*Page excerpt*
To satisfy you I went and looked up a list of the Fafhrd and Gray Mouser stories and about five out of thirty seven (or thirty six if you don't count Swords of Lankhmar) could be said to be 'dungeon' adventures if you stretch that defintion. So about 14 percent.
Barsoom it seems to me is more of an influence on having fights against monsters, lost races and general high adventure than even perpherial dungeons. To say everystory with a city underground is a dungeon seems to be over-reaching. There is some kind of underground city in Chessmen but it is just a setting for a typical capture/rescue/arena sequence that could be anywhere.
This seems to just reinforce what I've said before: too often RPGers are obsessed with reading these books through a D&D lense come hell or high water.
Quote from: Voros;971299To satisfy you I went and looked up a list of the Fafhrd and Gray Mouser stories and about five out of thirty seven (or thirty six if you don't count Swords of Lankhmar) could be said to be 'dungeon' adventures if you stretch that defintion. So about 14 percent.
14% sounds far more likely than 98%.
To be fair, for Mars I was only considering the first few stories with John Carter. With the Mars stories I lost track and interest way before that series ran out of novels. I've read a number of them that I forgot. Like the one about the spiders that have [strike]human[/strike] Martian* heads. Not a human-headed spider. Actual human heads...from actual humans. :rolleyes:
* Yes I know virtually everyone on Mars is not actually human. But the author himself mostly includes only the most superficial of differences e.g. skin color.
Looks like you were editing while I was replying. Chessmen is where we start getting John Carter junior and Dejah Thoris junior. Also when my interest waned.
Quote from: Voros;971299This seems to just reinforce what I've said before: too often RPGers are obsessed with reading these books through a D&D lense come hell or high water.
Can't speak for others, but I'm old enough to have read the books before D&D was published (and did so). So for me, the lens focuses the other way.
I'm not saying there is no connection, Gygax listed those authors for a reason. Just saying I don't think they are as important to the game as that and often dealt with lots of material, the majority, that had nothing to do with D&D dungeons. I can't see what you'd learn about D&D dungeons from those books, they resemble D&D dungeons only in the most basic ways. They're more of value in terms of setting, magic, monsters and character.
REH's Conan stories fit the mould much better, as do stories like The Maze of Maal Dweb by Clark Ashton Smith (until the final twist).
Quote from: Voros;971313Just saying I don't think they are as important to the game as that and often dealt with lots of material, the majority, that had nothing to do with D&D dungeons. I can't see what you'd learn about D&D dungeons from those books...
Could just be that crotchety old guys who remember playing and DMing back in the day also fall into the categories of (a) people who read some of those books before (and while) they played D&D and (b) people who (unlike some folks today) didn't have a lot of trouble adapting to dungeon crawling and dungeon creation.
Are those causal or coincidental?

*Data shown*

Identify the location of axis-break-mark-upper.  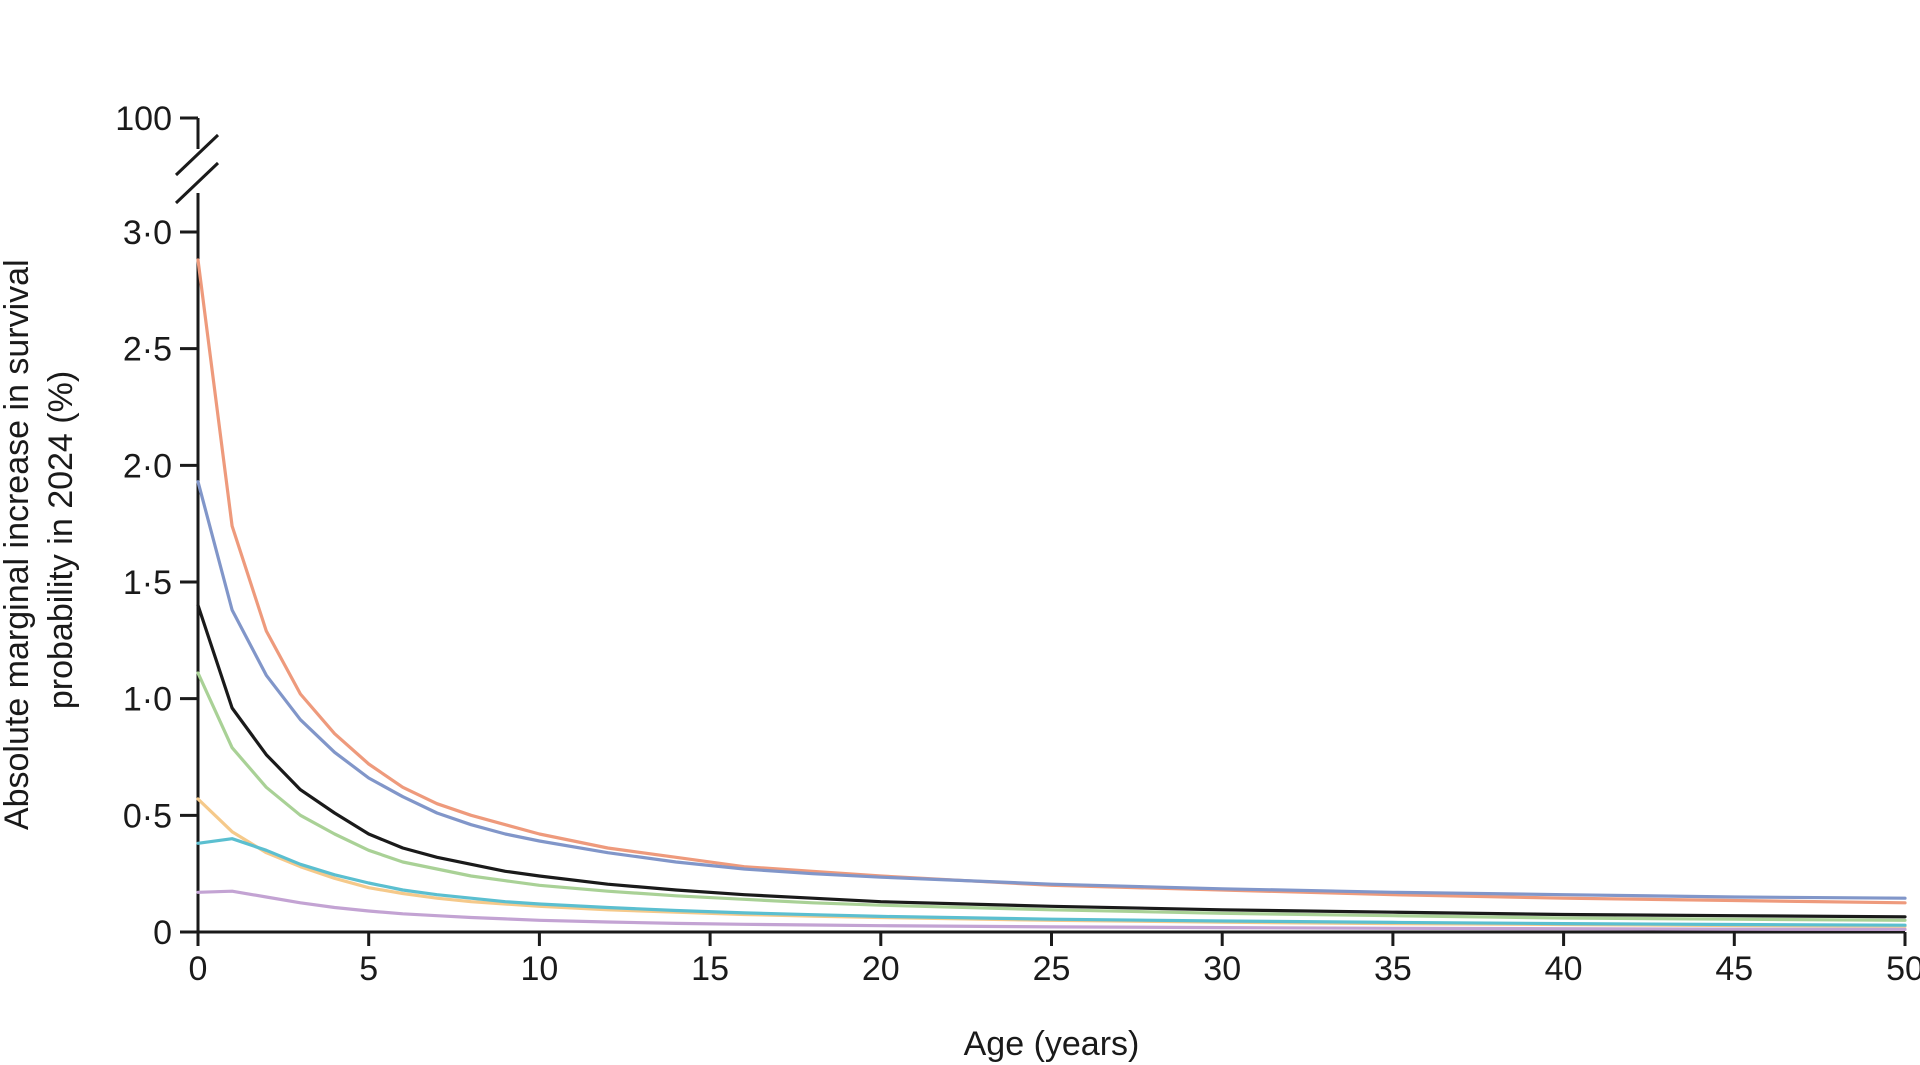
(197, 155).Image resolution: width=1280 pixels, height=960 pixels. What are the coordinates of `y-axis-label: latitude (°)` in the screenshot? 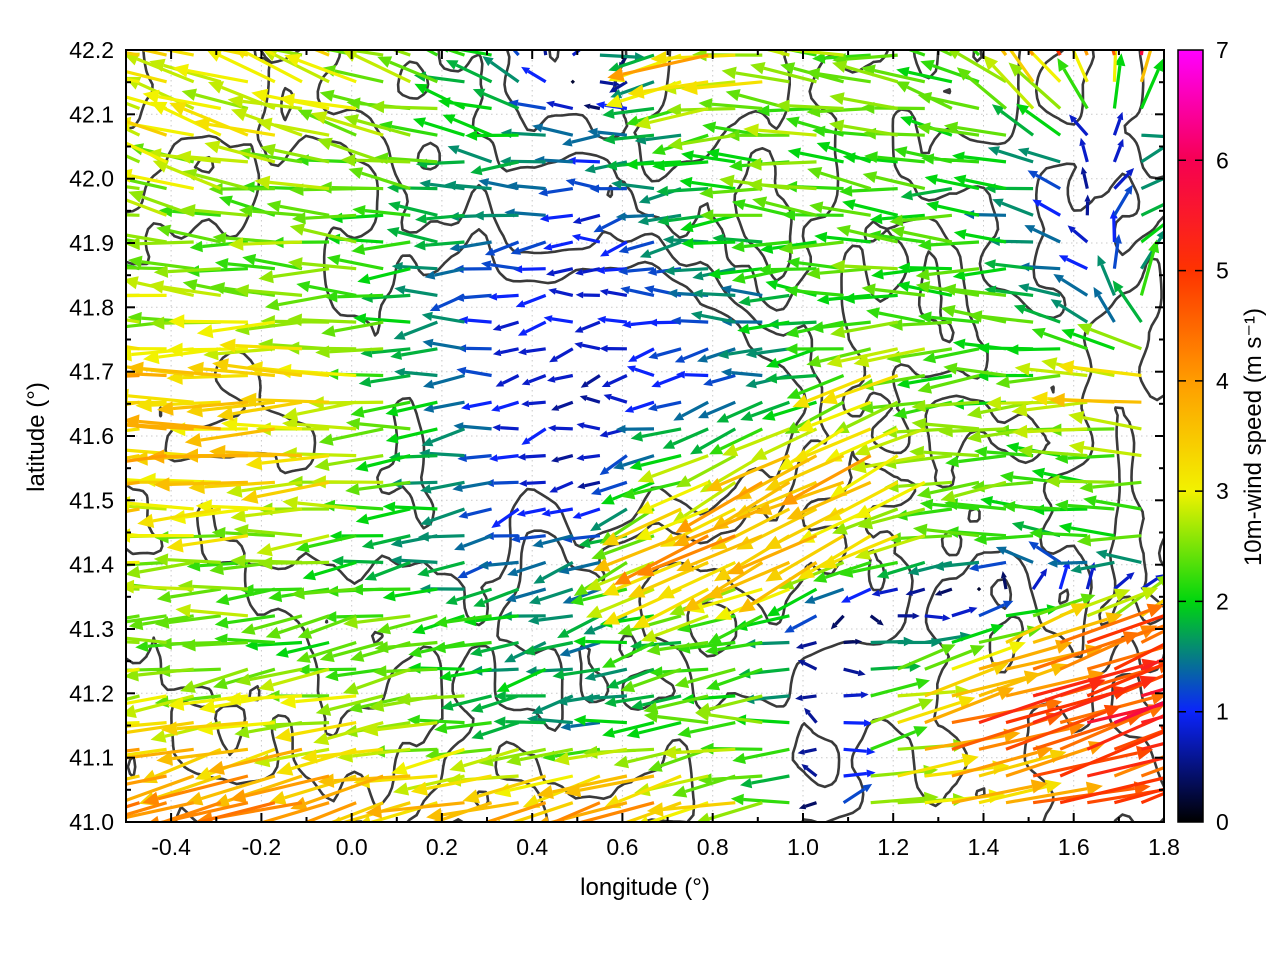 It's located at (36, 437).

*Problems and tasks*
1. In the forum thread on dungeons in fantasy fiction, write out the passage that begins at the words "REH's Conan stories" and stops after "from those books...".
2. Which Clark Ashton Smith story does the forum thread on dungeons in fantasy fiction name as fitting the mould better?
The lines after the forum thread come from a separate source.

*Expected responses*
1.
REH's Conan stories fit the mould much better, as do stories like The Maze of Maal Dweb by Clark Ashton Smith (until the final twist).
Quote from: Voros;971313Just saying I don't think they are as important to the game as that and often dealt with lots of material, the majority, that had nothing to do with D&D dungeons. I can't see what you'd learn about D&D dungeons from those books...

2. The Maze of Maal Dweb.